Excerpts from a dataset =
━━━━━━━━━━
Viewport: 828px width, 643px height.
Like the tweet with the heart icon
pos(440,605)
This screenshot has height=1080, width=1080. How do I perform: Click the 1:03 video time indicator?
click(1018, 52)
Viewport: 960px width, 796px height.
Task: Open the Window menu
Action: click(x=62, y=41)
━━━━━━━━━━
Task directions = Repeat all the lines above, keeping them exactly as they are.

Exercise solution =
Viewport: 828px width, 643px height.
Like the tweet with the heart icon
pos(440,605)
This screenshot has height=1080, width=1080. How do I perform: Click the 1:03 video time indicator?
click(1018, 52)
Viewport: 960px width, 796px height.
Task: Open the Window menu
Action: click(x=62, y=41)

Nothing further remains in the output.